## Instructions for the task
The response should contain every entry, reproduced exactly.
↓↓↓
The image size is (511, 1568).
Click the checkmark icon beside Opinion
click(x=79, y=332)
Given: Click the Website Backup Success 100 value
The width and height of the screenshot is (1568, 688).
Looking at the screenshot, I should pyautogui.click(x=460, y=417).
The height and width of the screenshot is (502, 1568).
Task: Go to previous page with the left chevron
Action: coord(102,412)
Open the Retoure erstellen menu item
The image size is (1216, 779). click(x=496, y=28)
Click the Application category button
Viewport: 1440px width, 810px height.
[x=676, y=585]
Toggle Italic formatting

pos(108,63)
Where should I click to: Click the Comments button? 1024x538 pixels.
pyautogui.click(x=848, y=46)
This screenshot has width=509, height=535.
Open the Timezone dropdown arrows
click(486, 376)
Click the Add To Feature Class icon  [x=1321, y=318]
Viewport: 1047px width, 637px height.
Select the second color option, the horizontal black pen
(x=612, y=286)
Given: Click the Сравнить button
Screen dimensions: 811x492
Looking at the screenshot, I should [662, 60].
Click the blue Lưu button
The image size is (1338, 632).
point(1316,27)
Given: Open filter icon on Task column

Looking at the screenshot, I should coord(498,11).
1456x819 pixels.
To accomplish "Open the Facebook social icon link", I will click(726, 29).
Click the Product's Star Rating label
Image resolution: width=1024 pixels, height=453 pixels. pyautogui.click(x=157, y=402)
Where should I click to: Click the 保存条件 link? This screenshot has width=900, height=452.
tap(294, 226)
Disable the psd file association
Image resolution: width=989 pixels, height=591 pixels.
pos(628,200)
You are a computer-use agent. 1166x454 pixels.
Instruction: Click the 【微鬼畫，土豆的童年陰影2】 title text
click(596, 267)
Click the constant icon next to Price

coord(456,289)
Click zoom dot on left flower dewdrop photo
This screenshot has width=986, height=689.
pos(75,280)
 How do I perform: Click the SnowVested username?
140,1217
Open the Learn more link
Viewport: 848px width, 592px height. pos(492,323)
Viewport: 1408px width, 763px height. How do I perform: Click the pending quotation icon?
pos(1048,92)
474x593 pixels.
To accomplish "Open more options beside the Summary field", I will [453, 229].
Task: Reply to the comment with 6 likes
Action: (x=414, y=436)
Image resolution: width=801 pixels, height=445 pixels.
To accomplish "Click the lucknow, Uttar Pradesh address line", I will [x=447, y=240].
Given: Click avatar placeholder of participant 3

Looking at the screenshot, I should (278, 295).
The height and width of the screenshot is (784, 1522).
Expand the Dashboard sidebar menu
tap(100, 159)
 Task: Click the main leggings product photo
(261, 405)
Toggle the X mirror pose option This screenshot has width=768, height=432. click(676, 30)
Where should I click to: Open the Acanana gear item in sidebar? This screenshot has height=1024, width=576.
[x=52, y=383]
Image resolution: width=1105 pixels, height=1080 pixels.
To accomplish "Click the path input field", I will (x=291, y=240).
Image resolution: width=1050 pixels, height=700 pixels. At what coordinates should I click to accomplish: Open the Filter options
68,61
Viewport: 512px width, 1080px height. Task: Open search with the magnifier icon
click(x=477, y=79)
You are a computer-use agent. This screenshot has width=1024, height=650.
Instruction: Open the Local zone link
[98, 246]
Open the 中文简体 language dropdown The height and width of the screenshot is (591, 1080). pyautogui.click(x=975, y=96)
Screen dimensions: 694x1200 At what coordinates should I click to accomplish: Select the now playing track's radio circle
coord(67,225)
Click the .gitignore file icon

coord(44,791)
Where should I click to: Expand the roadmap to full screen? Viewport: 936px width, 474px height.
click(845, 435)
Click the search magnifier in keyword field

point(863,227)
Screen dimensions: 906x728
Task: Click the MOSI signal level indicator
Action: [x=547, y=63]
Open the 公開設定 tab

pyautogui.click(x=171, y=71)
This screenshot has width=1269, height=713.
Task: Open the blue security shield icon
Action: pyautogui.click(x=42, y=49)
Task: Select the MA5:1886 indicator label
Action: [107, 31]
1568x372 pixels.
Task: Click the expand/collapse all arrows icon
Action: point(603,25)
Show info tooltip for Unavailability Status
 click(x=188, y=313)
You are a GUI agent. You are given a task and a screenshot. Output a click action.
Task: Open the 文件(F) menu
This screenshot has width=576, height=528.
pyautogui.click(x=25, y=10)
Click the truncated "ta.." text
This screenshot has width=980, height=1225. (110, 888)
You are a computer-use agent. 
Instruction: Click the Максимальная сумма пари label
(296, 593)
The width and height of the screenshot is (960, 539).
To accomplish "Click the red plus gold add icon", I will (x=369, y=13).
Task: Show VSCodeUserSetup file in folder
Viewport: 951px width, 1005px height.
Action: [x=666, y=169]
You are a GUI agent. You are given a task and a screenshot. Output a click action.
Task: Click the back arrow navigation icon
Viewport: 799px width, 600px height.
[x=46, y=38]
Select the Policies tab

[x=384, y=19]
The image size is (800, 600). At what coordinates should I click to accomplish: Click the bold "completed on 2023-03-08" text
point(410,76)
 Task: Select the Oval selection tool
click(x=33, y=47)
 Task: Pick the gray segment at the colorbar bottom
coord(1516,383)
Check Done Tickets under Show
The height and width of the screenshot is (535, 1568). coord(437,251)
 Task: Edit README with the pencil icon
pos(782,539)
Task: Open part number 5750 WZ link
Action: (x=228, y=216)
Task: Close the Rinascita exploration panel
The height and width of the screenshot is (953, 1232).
↑↑↑
## Written reply
The image size is (511, 1568).
Click the checkmark icon beside Opinion
click(x=79, y=332)
Given: Click the Website Backup Success 100 value
The width and height of the screenshot is (1568, 688).
Looking at the screenshot, I should pyautogui.click(x=460, y=417).
The height and width of the screenshot is (502, 1568).
Task: Go to previous page with the left chevron
Action: coord(102,412)
Open the Retoure erstellen menu item
The image size is (1216, 779). click(x=496, y=28)
Click the Application category button
Viewport: 1440px width, 810px height.
[x=676, y=585]
Toggle Italic formatting

pos(108,63)
Where should I click to: Click the Comments button? 1024x538 pixels.
pyautogui.click(x=848, y=46)
This screenshot has width=509, height=535.
Open the Timezone dropdown arrows
click(486, 376)
Click the Add To Feature Class icon  [x=1321, y=318]
Viewport: 1047px width, 637px height.
Select the second color option, the horizontal black pen
(x=612, y=286)
Given: Click the Сравнить button
Screen dimensions: 811x492
Looking at the screenshot, I should [662, 60].
Click the blue Lưu button
The image size is (1338, 632).
point(1316,27)
Given: Open filter icon on Task column

Looking at the screenshot, I should coord(498,11).
1456x819 pixels.
To accomplish "Open the Facebook social icon link", I will click(726, 29).
Click the Product's Star Rating label
Image resolution: width=1024 pixels, height=453 pixels. pyautogui.click(x=157, y=402)
Where should I click to: Click the 保存条件 link? This screenshot has width=900, height=452.
tap(294, 226)
Disable the psd file association
Image resolution: width=989 pixels, height=591 pixels.
pos(628,200)
You are a computer-use agent. 1166x454 pixels.
Instruction: Click the 【微鬼畫，土豆的童年陰影2】 title text
click(596, 267)
Click the constant icon next to Price

coord(456,289)
Click zoom dot on left flower dewdrop photo
This screenshot has width=986, height=689.
pos(75,280)
 How do I perform: Click the SnowVested username?
140,1217
Open the Learn more link
Viewport: 848px width, 592px height. pos(492,323)
Viewport: 1408px width, 763px height. How do I perform: Click the pending quotation icon?
pos(1048,92)
474x593 pixels.
To accomplish "Open more options beside the Summary field", I will [453, 229].
Task: Reply to the comment with 6 likes
Action: (x=414, y=436)
Image resolution: width=801 pixels, height=445 pixels.
To accomplish "Click the lucknow, Uttar Pradesh address line", I will [x=447, y=240].
Given: Click avatar placeholder of participant 3

Looking at the screenshot, I should (278, 295).
The height and width of the screenshot is (784, 1522).
Expand the Dashboard sidebar menu
tap(100, 159)
 Task: Click the main leggings product photo
(261, 405)
Toggle the X mirror pose option This screenshot has width=768, height=432. click(676, 30)
Where should I click to: Open the Acanana gear item in sidebar? This screenshot has height=1024, width=576.
[x=52, y=383]
Image resolution: width=1105 pixels, height=1080 pixels.
To accomplish "Click the path input field", I will (x=291, y=240).
Image resolution: width=1050 pixels, height=700 pixels. At what coordinates should I click to accomplish: Open the Filter options
68,61
Viewport: 512px width, 1080px height. Task: Open search with the magnifier icon
click(x=477, y=79)
You are a computer-use agent. This screenshot has width=1024, height=650.
Instruction: Open the Local zone link
[98, 246]
Open the 中文简体 language dropdown The height and width of the screenshot is (591, 1080). pyautogui.click(x=975, y=96)
Screen dimensions: 694x1200 At what coordinates should I click to accomplish: Select the now playing track's radio circle
coord(67,225)
Click the .gitignore file icon

coord(44,791)
Where should I click to: Expand the roadmap to full screen? Viewport: 936px width, 474px height.
click(845, 435)
Click the search magnifier in keyword field

point(863,227)
Screen dimensions: 906x728
Task: Click the MOSI signal level indicator
Action: [x=547, y=63]
Open the 公開設定 tab

pyautogui.click(x=171, y=71)
This screenshot has width=1269, height=713.
Task: Open the blue security shield icon
Action: pyautogui.click(x=42, y=49)
Task: Select the MA5:1886 indicator label
Action: [107, 31]
1568x372 pixels.
Task: Click the expand/collapse all arrows icon
Action: point(603,25)
Show info tooltip for Unavailability Status
 click(x=188, y=313)
You are a GUI agent. You are given a task and a screenshot. Output a click action.
Task: Open the 文件(F) menu
This screenshot has width=576, height=528.
pyautogui.click(x=25, y=10)
Click the truncated "ta.." text
This screenshot has width=980, height=1225. (110, 888)
You are a computer-use agent. 
Instruction: Click the Максимальная сумма пари label
(296, 593)
The width and height of the screenshot is (960, 539).
To accomplish "Click the red plus gold add icon", I will (x=369, y=13).
Task: Show VSCodeUserSetup file in folder
Viewport: 951px width, 1005px height.
Action: [x=666, y=169]
You are a GUI agent. You are given a task and a screenshot. Output a click action.
Task: Click the back arrow navigation icon
Viewport: 799px width, 600px height.
[x=46, y=38]
Select the Policies tab

[x=384, y=19]
The image size is (800, 600). At what coordinates should I click to accomplish: Click the bold "completed on 2023-03-08" text
point(410,76)
 Task: Select the Oval selection tool
click(x=33, y=47)
 Task: Pick the gray segment at the colorbar bottom
coord(1516,383)
Check Done Tickets under Show
The height and width of the screenshot is (535, 1568). coord(437,251)
 Task: Edit README with the pencil icon
pos(782,539)
Task: Open part number 5750 WZ link
Action: (x=228, y=216)
Task: Close the Rinascita exploration panel
The height and width of the screenshot is (953, 1232).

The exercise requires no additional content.